Central America peace plan to test Costa Rican leader. Arias plan stresses diplomatic initiatives

Costa Rican President Oscar Arias S'anchez is a diplomatic tightrope walker. Mr. Arias's year-old balancing act between the United States and Nicaragua is due to be put to the test later this month, when he offers his Central American peace plan for discussion at a summit of regional leaders. By holding to his stance so far, the President has earned respect as an honest broker.

Arias's peace plan has won unanimous support from the US Senate, and expressions of goodwill from the White House, but his proposals clearly fall short of the goals President Reagan has set for his policy on Nicaragua.

In large part, say diplomatic analysts in Central America, this is because the Costa Rican President appears convinced that US support for the Nicaraguan contra rebels is a dead end, offering no real prospect of a solution to the regional crisis.

Arias's stress on diplomatic, rather than military initiatives, derives from Costa Rica's declared neutrality in Central America's conflicts. And Arias has illustrated that neutrality by taking a number of actions that hampered the US-backed contra cause.

Most strikingly, Arias closed down an airstrip in northern Costa Rica that the semiofficial, semiprivate US support network built for the contras in 1985. His predecessor, Luis Alberto Monge, though declaring Costa Rica's ``perpetual neutrality'' in 1983, had turned a blind eye to the landing strip's construction. Within weeks of taking office last May, and in the face of fierce protests from then US Ambassador Lewis Tambs, Arias ordered it shut.

Arias has also kept his promise to arrest contra guerrillas caught in Costa Rican territory, thus hindering Nicaraguan rebel efforts to build a ``southern front'' in their war against the Sandinistas. And he has warned contra civilian leaders that, should they take charge of rebel military operations, he will forbid them to meet in Costa Rica.
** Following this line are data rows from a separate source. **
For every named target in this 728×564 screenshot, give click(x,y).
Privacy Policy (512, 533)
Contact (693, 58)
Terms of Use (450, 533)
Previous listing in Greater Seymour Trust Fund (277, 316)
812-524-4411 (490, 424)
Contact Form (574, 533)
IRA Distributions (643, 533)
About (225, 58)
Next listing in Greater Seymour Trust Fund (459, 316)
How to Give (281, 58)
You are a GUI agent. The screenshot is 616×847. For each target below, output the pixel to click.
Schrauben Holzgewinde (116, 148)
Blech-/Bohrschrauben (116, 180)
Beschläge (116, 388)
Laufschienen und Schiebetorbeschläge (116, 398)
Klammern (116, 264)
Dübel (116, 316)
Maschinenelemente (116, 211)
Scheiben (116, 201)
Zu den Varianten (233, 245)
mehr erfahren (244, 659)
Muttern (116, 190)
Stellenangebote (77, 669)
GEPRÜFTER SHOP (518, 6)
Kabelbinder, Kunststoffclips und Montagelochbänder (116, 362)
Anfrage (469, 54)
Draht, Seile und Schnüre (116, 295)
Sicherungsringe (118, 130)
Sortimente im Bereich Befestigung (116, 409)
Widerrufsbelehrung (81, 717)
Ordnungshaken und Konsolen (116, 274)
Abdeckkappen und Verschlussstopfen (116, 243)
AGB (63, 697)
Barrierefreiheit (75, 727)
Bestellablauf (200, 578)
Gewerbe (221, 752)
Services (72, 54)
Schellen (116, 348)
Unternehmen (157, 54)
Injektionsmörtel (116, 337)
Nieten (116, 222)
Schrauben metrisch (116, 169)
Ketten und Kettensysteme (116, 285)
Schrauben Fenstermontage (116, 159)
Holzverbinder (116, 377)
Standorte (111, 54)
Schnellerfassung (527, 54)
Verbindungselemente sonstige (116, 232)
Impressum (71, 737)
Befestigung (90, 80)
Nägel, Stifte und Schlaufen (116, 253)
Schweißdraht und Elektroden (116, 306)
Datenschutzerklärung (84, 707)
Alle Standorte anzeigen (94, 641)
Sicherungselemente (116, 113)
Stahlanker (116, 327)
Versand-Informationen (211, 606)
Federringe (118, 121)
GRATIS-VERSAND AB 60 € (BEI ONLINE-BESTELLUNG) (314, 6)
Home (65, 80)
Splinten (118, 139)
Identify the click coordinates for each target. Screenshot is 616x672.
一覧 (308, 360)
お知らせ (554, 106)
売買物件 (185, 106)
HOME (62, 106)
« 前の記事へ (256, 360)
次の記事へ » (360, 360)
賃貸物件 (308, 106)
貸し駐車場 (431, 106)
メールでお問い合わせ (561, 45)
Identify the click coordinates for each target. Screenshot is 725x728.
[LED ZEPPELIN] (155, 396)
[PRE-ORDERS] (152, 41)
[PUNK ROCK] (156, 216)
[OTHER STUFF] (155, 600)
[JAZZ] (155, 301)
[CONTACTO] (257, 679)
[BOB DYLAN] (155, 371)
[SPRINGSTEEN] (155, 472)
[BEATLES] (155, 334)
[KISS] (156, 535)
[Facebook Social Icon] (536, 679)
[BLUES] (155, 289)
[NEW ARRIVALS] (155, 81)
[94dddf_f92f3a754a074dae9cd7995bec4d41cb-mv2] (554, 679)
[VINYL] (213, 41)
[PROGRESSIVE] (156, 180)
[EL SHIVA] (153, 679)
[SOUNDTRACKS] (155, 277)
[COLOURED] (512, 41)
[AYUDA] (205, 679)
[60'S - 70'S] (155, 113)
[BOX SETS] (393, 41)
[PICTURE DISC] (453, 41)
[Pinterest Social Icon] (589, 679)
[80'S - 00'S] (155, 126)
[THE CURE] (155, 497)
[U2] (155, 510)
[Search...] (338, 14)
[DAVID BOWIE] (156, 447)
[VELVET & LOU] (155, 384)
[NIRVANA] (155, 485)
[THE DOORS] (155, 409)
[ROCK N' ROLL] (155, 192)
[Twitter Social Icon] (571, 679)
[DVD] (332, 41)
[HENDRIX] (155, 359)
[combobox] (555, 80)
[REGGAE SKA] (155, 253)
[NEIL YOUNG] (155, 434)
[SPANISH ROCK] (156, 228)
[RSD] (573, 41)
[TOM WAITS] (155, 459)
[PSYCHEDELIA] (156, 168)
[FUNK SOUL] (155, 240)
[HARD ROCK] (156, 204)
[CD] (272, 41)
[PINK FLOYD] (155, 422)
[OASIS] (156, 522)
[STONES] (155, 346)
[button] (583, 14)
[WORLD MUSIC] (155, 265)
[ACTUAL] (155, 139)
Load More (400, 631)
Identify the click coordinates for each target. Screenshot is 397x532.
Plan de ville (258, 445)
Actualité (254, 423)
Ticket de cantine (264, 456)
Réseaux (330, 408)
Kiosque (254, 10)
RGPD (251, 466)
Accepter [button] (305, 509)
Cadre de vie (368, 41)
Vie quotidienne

Adolfo Calero, leader of the largest contra army, has long been persona non grata in Costa Rica.

Such behaviour is in marked contrast to the active support that Honduras and El Salvador, Nicaragua's other neighbors, have offered to the contras' military efforts. And even more surprisingly, Arias has held firm despite his economy's critical dependence on US aid: Costa Rica receives more US economic assistance per capita than any other country in the world except Israel.

Arias has not fallen from his tightrope for several reasons, but key to them all is Costa Rica's 40-year tradition of peaceful democratic rule, unique in Latin America.

That history of uneventful swings between Arias's Social Democratic Party and its moderately conservative rival has given Costa Rica a credibility in international affairs that no other country in the region can match. At home, Arias's peace plan enjoys the opposition's full support, giving it a strength it might not otherwise possess.

At the same time, the President is freed of any unwelcome pressure from the Army, such as his counterparts in El Salvador and Honduras have to deal with, because Costa Rica disbanded its army in 1949.

Costa Rica's reputation of neutrality has won it widespread support in Latin America and Western Europe. Countries in those two regions which share doubts about the wisdom of US Central American policy, and about the Sandinistas' real intentions, find in Costa Rica an ideal regional spokesman. Arias is in fact just winding up a three-week tour of Western Europe, garnering political backing for his peace plan.

Costa Rica's promise of an alternative has also found supporters in the US, as the Democratic Party casts about for a Central American policy. It was no coincidence that as Arias first unveiled his peace plan last February, sitting in the audience was Senator Christopher Dodd (D) of Connecticut, a leading figure in the Democrats' Central America policy debate.

Among Arias's advantages in playing this role are his unimpeachable anticommunist credentials.